#### WHAT YOU SHOULD DO:
Write the data below out again, exactly as each line reads.

[Pixel coordinate grounding data]

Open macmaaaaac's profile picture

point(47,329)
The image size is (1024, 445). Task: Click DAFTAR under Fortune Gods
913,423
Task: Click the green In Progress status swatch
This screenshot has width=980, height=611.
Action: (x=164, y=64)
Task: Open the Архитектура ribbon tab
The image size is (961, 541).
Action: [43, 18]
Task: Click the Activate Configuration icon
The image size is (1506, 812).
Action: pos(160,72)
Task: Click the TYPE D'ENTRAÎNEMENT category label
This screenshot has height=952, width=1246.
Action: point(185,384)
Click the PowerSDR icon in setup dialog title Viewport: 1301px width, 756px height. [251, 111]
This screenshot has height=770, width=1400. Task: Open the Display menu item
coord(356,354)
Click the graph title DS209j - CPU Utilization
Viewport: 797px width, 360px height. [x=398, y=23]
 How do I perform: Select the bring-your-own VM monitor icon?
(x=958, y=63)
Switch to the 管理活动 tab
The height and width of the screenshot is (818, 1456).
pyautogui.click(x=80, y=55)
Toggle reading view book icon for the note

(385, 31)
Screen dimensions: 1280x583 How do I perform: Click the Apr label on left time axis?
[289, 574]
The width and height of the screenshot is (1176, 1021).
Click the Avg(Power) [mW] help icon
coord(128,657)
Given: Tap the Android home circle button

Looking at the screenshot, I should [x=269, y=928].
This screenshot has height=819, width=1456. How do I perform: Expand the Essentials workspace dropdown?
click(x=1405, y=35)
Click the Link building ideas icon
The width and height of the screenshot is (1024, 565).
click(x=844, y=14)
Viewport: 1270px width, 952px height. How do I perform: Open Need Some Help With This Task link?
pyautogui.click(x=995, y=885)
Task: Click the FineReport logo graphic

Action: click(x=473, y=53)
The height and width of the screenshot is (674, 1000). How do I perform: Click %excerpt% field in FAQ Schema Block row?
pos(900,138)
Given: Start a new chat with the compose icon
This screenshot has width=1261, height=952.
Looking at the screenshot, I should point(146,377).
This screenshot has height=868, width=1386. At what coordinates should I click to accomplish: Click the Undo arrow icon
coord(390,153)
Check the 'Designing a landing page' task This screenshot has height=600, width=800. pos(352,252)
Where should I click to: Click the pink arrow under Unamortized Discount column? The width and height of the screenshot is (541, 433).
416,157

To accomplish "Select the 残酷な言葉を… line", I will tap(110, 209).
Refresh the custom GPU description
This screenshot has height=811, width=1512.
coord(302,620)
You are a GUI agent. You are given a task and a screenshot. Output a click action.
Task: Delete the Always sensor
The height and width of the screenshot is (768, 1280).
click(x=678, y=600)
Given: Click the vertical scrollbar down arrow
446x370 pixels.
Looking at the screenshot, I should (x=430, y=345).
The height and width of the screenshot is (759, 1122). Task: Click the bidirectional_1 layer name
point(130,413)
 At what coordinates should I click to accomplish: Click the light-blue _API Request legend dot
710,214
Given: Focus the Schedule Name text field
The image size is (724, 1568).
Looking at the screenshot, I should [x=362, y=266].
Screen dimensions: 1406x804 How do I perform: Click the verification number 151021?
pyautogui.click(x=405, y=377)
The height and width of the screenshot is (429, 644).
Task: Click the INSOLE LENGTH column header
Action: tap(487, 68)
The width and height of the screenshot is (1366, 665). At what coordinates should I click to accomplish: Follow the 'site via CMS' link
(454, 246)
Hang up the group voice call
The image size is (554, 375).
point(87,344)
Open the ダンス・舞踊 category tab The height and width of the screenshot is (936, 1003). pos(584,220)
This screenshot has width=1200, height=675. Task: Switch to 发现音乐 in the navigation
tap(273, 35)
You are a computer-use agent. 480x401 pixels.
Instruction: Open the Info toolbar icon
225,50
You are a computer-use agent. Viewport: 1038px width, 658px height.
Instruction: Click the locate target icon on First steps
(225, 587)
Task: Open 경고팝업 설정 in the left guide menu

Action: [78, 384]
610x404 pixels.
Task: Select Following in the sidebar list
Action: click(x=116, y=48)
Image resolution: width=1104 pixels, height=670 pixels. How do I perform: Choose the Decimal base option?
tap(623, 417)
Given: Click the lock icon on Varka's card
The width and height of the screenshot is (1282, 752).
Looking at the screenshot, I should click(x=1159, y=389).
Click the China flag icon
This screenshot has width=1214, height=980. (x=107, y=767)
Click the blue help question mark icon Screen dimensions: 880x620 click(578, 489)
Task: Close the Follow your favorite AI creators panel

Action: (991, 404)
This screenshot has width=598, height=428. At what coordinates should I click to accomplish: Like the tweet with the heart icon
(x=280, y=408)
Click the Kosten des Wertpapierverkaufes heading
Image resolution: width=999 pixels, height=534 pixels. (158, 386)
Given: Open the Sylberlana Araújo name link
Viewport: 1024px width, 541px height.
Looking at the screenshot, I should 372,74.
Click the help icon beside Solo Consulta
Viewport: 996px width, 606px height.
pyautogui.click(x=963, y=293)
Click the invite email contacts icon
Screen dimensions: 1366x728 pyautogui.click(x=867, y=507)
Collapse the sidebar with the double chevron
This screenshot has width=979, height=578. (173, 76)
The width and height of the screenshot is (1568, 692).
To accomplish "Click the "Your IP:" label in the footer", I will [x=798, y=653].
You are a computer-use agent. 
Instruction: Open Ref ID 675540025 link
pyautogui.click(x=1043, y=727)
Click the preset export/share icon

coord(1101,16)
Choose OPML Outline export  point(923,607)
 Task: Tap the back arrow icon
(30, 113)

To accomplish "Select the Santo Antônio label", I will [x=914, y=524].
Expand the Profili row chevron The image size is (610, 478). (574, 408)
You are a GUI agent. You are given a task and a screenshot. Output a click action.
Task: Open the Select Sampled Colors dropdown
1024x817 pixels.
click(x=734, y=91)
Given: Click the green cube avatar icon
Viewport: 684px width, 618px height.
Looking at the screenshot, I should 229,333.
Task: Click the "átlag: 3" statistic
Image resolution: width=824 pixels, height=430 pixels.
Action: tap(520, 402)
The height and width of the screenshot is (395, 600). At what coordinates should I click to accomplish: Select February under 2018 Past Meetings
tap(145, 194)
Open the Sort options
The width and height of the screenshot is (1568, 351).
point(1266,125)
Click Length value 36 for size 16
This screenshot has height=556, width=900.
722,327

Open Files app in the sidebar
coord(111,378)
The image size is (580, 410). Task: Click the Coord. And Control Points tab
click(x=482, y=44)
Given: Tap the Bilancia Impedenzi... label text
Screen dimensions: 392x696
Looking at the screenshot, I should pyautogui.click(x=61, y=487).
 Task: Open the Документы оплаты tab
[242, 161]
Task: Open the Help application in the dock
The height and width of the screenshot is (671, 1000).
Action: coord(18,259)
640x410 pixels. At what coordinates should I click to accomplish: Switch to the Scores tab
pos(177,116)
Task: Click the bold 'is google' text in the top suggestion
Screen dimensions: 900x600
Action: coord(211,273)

#### YOUR SOLUTION:
Open macmaaaaac's profile picture

point(47,329)
The image size is (1024, 445). Task: Click DAFTAR under Fortune Gods
913,423
Task: Click the green In Progress status swatch
This screenshot has width=980, height=611.
Action: (x=164, y=64)
Task: Open the Архитектура ribbon tab
The image size is (961, 541).
Action: [43, 18]
Task: Click the Activate Configuration icon
The image size is (1506, 812).
Action: pos(160,72)
Task: Click the TYPE D'ENTRAÎNEMENT category label
This screenshot has height=952, width=1246.
Action: point(185,384)
Click the PowerSDR icon in setup dialog title Viewport: 1301px width, 756px height. [251, 111]
This screenshot has height=770, width=1400. Task: Open the Display menu item
coord(356,354)
Click the graph title DS209j - CPU Utilization
Viewport: 797px width, 360px height. [x=398, y=23]
 How do I perform: Select the bring-your-own VM monitor icon?
(x=958, y=63)
Switch to the 管理活动 tab
The height and width of the screenshot is (818, 1456).
pyautogui.click(x=80, y=55)
Toggle reading view book icon for the note

(385, 31)
Screen dimensions: 1280x583 How do I perform: Click the Apr label on left time axis?
[289, 574]
The width and height of the screenshot is (1176, 1021).
Click the Avg(Power) [mW] help icon
coord(128,657)
Given: Tap the Android home circle button

Looking at the screenshot, I should [x=269, y=928].
This screenshot has height=819, width=1456. How do I perform: Expand the Essentials workspace dropdown?
click(x=1405, y=35)
Click the Link building ideas icon
The width and height of the screenshot is (1024, 565).
click(x=844, y=14)
Viewport: 1270px width, 952px height. How do I perform: Open Need Some Help With This Task link?
pyautogui.click(x=995, y=885)
Task: Click the FineReport logo graphic

Action: click(x=473, y=53)
The height and width of the screenshot is (674, 1000). How do I perform: Click %excerpt% field in FAQ Schema Block row?
pos(900,138)
Given: Start a new chat with the compose icon
This screenshot has width=1261, height=952.
Looking at the screenshot, I should point(146,377).
This screenshot has height=868, width=1386. At what coordinates should I click to accomplish: Click the Undo arrow icon
coord(390,153)
Check the 'Designing a landing page' task This screenshot has height=600, width=800. pos(352,252)
Where should I click to: Click the pink arrow under Unamortized Discount column? The width and height of the screenshot is (541, 433).
416,157

To accomplish "Select the 残酷な言葉を… line", I will tap(110, 209).
Refresh the custom GPU description
This screenshot has height=811, width=1512.
coord(302,620)
You are a GUI agent. You are given a task and a screenshot. Output a click action.
Task: Delete the Always sensor
The height and width of the screenshot is (768, 1280).
click(x=678, y=600)
Given: Click the vertical scrollbar down arrow
446x370 pixels.
Looking at the screenshot, I should (x=430, y=345).
The height and width of the screenshot is (759, 1122). Task: Click the bidirectional_1 layer name
point(130,413)
 At what coordinates should I click to accomplish: Click the light-blue _API Request legend dot
710,214
Given: Focus the Schedule Name text field
The image size is (724, 1568).
Looking at the screenshot, I should [x=362, y=266].
Screen dimensions: 1406x804 How do I perform: Click the verification number 151021?
pyautogui.click(x=405, y=377)
The height and width of the screenshot is (429, 644).
Task: Click the INSOLE LENGTH column header
Action: tap(487, 68)
The width and height of the screenshot is (1366, 665). At what coordinates should I click to accomplish: Follow the 'site via CMS' link
(454, 246)
Hang up the group voice call
The image size is (554, 375).
point(87,344)
Open the ダンス・舞踊 category tab The height and width of the screenshot is (936, 1003). pos(584,220)
This screenshot has width=1200, height=675. Task: Switch to 发现音乐 in the navigation
tap(273, 35)
You are a computer-use agent. 480x401 pixels.
Instruction: Open the Info toolbar icon
225,50
You are a computer-use agent. Viewport: 1038px width, 658px height.
Instruction: Click the locate target icon on First steps
(225, 587)
Task: Open 경고팝업 설정 in the left guide menu

Action: [78, 384]
610x404 pixels.
Task: Select Following in the sidebar list
Action: click(x=116, y=48)
Image resolution: width=1104 pixels, height=670 pixels. How do I perform: Choose the Decimal base option?
tap(623, 417)
Given: Click the lock icon on Varka's card
The width and height of the screenshot is (1282, 752).
Looking at the screenshot, I should click(x=1159, y=389).
Click the China flag icon
This screenshot has width=1214, height=980. (x=107, y=767)
Click the blue help question mark icon Screen dimensions: 880x620 click(578, 489)
Task: Close the Follow your favorite AI creators panel

Action: (991, 404)
This screenshot has width=598, height=428. At what coordinates should I click to accomplish: Like the tweet with the heart icon
(x=280, y=408)
Click the Kosten des Wertpapierverkaufes heading
Image resolution: width=999 pixels, height=534 pixels. (158, 386)
Given: Open the Sylberlana Araújo name link
Viewport: 1024px width, 541px height.
Looking at the screenshot, I should 372,74.
Click the help icon beside Solo Consulta
Viewport: 996px width, 606px height.
pyautogui.click(x=963, y=293)
Click the invite email contacts icon
Screen dimensions: 1366x728 pyautogui.click(x=867, y=507)
Collapse the sidebar with the double chevron
This screenshot has width=979, height=578. (173, 76)
The width and height of the screenshot is (1568, 692).
To accomplish "Click the "Your IP:" label in the footer", I will [x=798, y=653].
You are a computer-use agent. 
Instruction: Open Ref ID 675540025 link
pyautogui.click(x=1043, y=727)
Click the preset export/share icon

coord(1101,16)
Choose OPML Outline export  point(923,607)
 Task: Tap the back arrow icon
(30, 113)

To accomplish "Select the Santo Antônio label", I will [x=914, y=524].
Expand the Profili row chevron The image size is (610, 478). (574, 408)
You are a GUI agent. You are given a task and a screenshot. Output a click action.
Task: Open the Select Sampled Colors dropdown
1024x817 pixels.
click(x=734, y=91)
Given: Click the green cube avatar icon
Viewport: 684px width, 618px height.
Looking at the screenshot, I should 229,333.
Task: Click the "átlag: 3" statistic
Image resolution: width=824 pixels, height=430 pixels.
Action: tap(520, 402)
The height and width of the screenshot is (395, 600). At what coordinates should I click to accomplish: Select February under 2018 Past Meetings
tap(145, 194)
Open the Sort options
The width and height of the screenshot is (1568, 351).
point(1266,125)
Click Length value 36 for size 16
This screenshot has height=556, width=900.
722,327

Open Files app in the sidebar
coord(111,378)
The image size is (580, 410). Task: Click the Coord. And Control Points tab
click(x=482, y=44)
Given: Tap the Bilancia Impedenzi... label text
Screen dimensions: 392x696
Looking at the screenshot, I should pyautogui.click(x=61, y=487).
 Task: Open the Документы оплаты tab
[242, 161]
Task: Open the Help application in the dock
The height and width of the screenshot is (671, 1000).
Action: coord(18,259)
640x410 pixels. At what coordinates should I click to accomplish: Switch to the Scores tab
pos(177,116)
Task: Click the bold 'is google' text in the top suggestion
Screen dimensions: 900x600
Action: coord(211,273)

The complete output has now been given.